I am curious about the decision to not use GPU since this is for Apple Silicon.
Wouldn't the GPU potentially accelerate the DeltaNet/attention layers and matrix multiplication in general?
It will, but the process at this point is SSD bound rather than compute bound. On a bigger machine, Apple silicon must help but I don't have a bigger machine. I can think about this more and will make changes if that helps.
Downloading now just 'cause the repo name
How are the thermals? I noticed that running any serious workload locally heats system fast.
i have been optimizing for that. for now samosa is capped at using half of the avaiable cores and switching between them, which keeps the system 'less hot' as it would have been. i will also release better thermal control in the next release. at this point its basically sacrificing about 20% of the speed to keep the hardware less stressed (and hot).
> I am running Qwen3.6-35B-A3B locally on my 16GB mac with 7-9 tokens/second. Link - https://github.com/deepanwadhwa/samosa-chat
It's quite telling you didn't use Qwen3.6-35B-A3B locally to build that, seems there was another collaborator ;)
Show something you've built with the model+tooling instead, truly dogfood it. I'm sure you'll discover things along the way too!
Nothing says they're using Qwen for local development. They could be using it to for conversations, knowledge, or "creative writing."
> Nothing says they're using Qwen for local development
I know! That's my point! You're a poor salesman of a coding environment/tool if you don't even use it yourself for coding...
>>It's quite telling you didn't use Qwen3.6-35B-A3B locally to build that
that would have run into a race condition unfortunately ;)
but there is a sample landing page + a python function on the repo which shows what the model produced. my goal is to integrate the local model in my workflow so that claude/OAI can call this model for basic stuff.
> that would have run into a race condition unfortunately ;)
Not really, you start small, bootstrap as soon as you can, and off you go. Requires a good model though ;)
By early 2028, major players like Intel, AMD, QC will ship accelerators in consumer laptops capable of running ~1T MoE models at ~100 tok/s
Literally the only way this is going to happen is if aliens come to earth and gift us some amazing technology.
Unless there are major improvements to how much hardware it takes to run a 1T model, this is deeply unrealistic. First because why release hardware that puts your biggest customers (data centers) out of business. Second because as I understand it the data centers have bought up all the high end chip production capacity for at least the next year and unless the bubble pops that'll continue for a while.
Because for the company that will actually do it, their biggest customers aren’t data centers they are iPhone owners.
I tried Qwen3.6-35B-A3B, but it couldn't generate a 50-100 line Clojure file without having broken parens mismatches. I know Clojure isn't super popular, but the syntax is pretty simple and the frontier models do fine with it.
You are comparing a 35B models to a 635B+ frontier model, of course thats not even close
I'm not lamenting that they aren't close, I'm saying Qwen will frequently output code that isn't even syntactically correct, even when the syntax is simple. Which makes it unusable for coding.

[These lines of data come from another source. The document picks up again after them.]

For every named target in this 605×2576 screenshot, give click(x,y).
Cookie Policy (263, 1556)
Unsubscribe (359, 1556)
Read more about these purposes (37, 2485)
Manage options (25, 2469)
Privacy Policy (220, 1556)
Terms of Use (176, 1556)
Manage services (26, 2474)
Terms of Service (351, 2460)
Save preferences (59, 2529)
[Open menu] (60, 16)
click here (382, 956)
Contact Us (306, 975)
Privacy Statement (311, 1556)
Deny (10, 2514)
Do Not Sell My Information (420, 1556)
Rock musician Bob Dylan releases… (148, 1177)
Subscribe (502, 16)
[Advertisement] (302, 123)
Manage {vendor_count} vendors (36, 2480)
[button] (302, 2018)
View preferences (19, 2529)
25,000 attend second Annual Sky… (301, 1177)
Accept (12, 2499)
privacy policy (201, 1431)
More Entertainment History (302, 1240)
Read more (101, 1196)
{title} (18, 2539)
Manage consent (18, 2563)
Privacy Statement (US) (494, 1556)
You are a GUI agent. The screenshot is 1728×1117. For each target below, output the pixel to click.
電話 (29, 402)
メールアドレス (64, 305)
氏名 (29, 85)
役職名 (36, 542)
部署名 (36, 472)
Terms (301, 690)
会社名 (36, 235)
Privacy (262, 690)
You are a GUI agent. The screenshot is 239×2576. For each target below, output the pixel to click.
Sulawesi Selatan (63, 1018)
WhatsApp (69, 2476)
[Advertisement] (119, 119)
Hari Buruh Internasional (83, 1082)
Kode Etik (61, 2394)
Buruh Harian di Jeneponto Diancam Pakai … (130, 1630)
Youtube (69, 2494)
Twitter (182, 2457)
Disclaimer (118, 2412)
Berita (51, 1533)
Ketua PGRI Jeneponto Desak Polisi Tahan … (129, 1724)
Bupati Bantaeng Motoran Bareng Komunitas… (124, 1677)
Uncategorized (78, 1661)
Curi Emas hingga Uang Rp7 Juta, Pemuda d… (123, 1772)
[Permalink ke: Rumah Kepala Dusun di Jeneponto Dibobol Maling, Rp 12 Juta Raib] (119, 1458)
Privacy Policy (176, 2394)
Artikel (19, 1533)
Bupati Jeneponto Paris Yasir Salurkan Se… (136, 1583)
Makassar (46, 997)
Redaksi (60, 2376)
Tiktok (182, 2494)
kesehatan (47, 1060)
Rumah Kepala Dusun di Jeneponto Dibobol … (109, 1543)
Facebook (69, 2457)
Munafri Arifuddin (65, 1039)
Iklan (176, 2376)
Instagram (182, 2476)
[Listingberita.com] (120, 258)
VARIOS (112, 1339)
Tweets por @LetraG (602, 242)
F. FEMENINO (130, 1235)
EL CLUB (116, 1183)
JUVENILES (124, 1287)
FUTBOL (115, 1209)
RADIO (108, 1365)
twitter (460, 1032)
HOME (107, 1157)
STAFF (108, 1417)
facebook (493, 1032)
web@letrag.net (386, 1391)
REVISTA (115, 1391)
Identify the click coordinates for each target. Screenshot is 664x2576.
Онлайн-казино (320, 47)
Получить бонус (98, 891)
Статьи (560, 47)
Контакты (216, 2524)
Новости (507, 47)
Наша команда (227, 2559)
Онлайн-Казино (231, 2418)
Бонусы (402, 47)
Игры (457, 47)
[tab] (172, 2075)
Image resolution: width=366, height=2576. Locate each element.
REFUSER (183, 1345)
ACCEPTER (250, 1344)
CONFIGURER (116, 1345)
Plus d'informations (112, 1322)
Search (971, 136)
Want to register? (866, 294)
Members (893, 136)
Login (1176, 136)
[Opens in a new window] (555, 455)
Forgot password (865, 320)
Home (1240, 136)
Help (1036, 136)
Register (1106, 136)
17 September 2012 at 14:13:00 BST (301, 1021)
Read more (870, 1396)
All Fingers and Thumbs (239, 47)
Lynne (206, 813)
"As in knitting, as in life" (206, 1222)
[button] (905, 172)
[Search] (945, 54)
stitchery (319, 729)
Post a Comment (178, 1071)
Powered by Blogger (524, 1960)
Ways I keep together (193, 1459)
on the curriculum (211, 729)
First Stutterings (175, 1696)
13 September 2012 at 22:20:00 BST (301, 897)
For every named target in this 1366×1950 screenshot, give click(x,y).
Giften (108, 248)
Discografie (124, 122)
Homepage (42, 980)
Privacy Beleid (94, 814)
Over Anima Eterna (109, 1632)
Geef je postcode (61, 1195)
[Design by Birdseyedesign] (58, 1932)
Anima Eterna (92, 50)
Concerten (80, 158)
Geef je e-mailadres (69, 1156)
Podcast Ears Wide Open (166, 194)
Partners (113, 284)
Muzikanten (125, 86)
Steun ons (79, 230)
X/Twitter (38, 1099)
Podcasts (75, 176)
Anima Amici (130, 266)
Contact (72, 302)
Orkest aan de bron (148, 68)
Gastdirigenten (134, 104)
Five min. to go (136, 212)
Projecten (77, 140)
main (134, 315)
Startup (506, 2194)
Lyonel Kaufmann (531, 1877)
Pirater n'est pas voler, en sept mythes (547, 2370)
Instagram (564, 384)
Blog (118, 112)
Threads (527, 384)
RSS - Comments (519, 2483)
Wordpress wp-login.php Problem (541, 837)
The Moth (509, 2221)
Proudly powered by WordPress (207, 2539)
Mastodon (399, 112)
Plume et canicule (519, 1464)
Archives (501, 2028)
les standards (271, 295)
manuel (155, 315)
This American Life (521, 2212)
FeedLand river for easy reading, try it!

To be fair, they don't have the text editor highlighting all the matching parens. I'd be lost too.
Yeah prediction models and many parentheses are probably not a good combination, but we're not talking about anything exceptionally complicated here. I have had syntax issues in Python as well.
It really depends on the language, popular languages work pretty good
try q8, check your parameters. qwen3.6-35b-a3b should definitely be able to do so with no issues at all.
> I am running Qwen3.6-35B-A3B locally on my 16GB mac with 7-9 tokens/second.
That is no where near decent at all.
it's a 16GB machine. i am proud of this machine so far.